[[ Source data open ]]

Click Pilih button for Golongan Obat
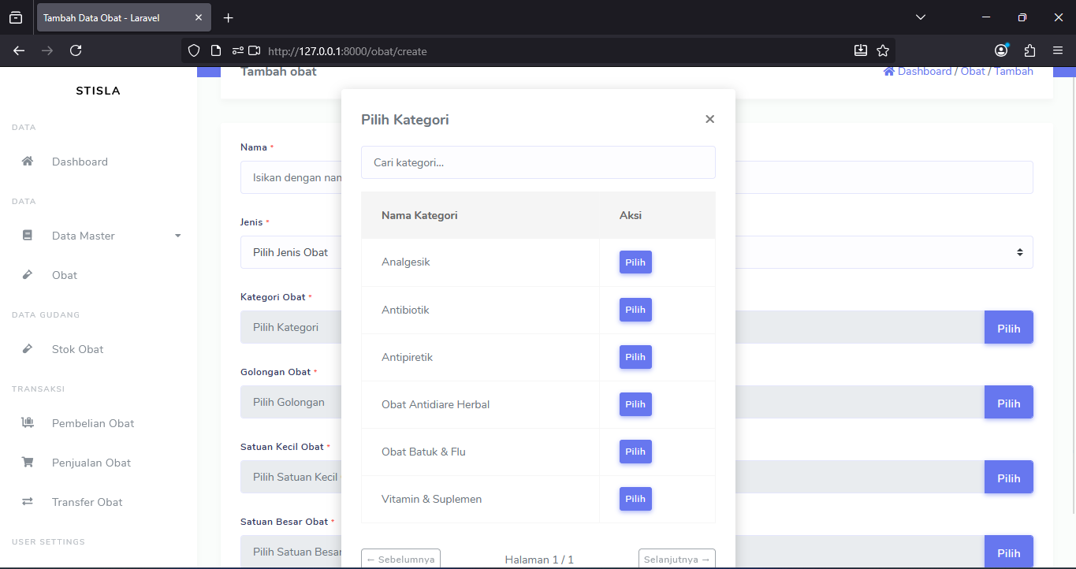The width and height of the screenshot is (1076, 569). pyautogui.click(x=1008, y=403)
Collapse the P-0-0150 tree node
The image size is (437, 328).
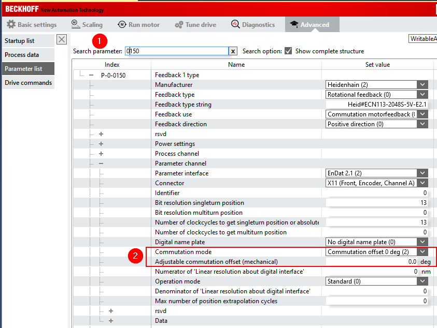pyautogui.click(x=91, y=75)
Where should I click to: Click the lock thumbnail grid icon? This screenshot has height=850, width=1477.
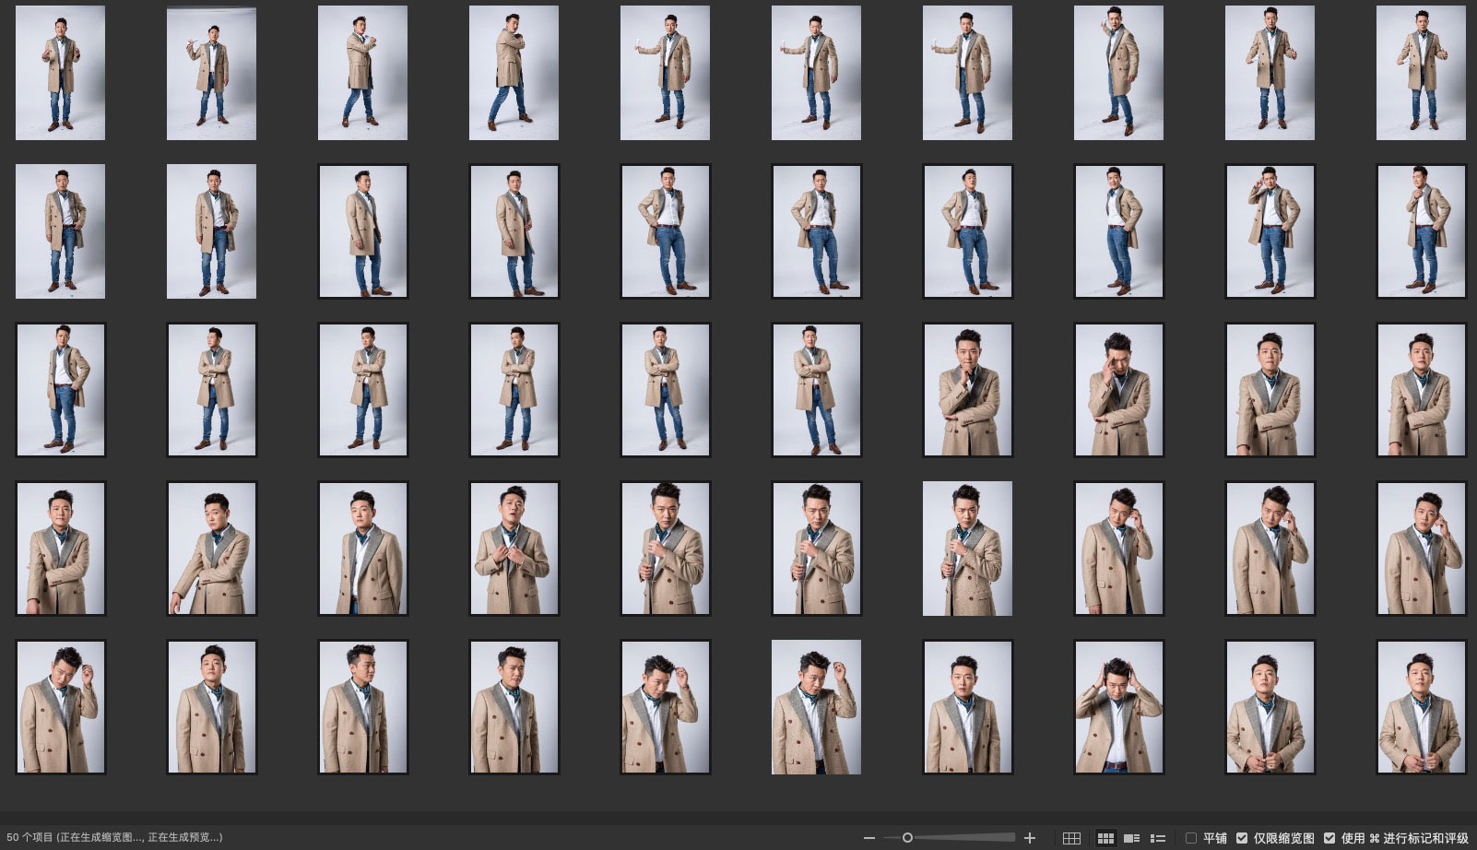(1071, 838)
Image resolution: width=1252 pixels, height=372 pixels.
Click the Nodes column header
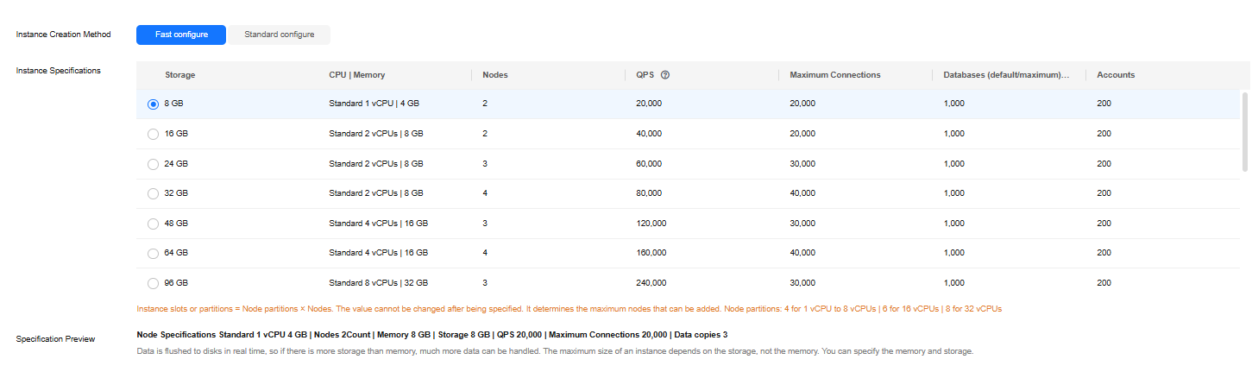click(494, 75)
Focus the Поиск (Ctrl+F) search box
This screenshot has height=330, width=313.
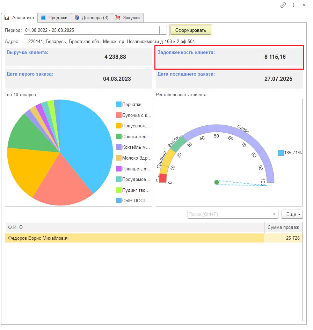[229, 214]
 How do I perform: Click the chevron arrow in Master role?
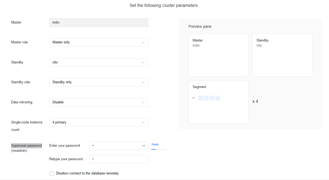point(143,43)
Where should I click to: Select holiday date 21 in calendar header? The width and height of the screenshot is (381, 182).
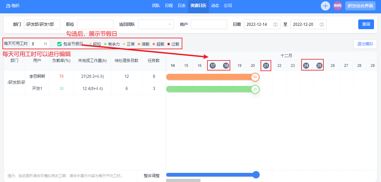pos(266,65)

[[ Source data closed ]]

= What to produce =
Within these entries, output exactly the lines starting at the one with "The image size is (437, 328)." and finishing at the one with "Focus the Поиск (Ctrl+F) search box". Leave pictures out of the output.

= Output of the exercise =
The image size is (437, 328).
pyautogui.click(x=91, y=75)
Where should I click to: Click the lock thumbnail grid icon? This screenshot has height=850, width=1477.
(1071, 838)
Image resolution: width=1252 pixels, height=372 pixels.
Click the Nodes column header
click(494, 75)
Focus the Поиск (Ctrl+F) search box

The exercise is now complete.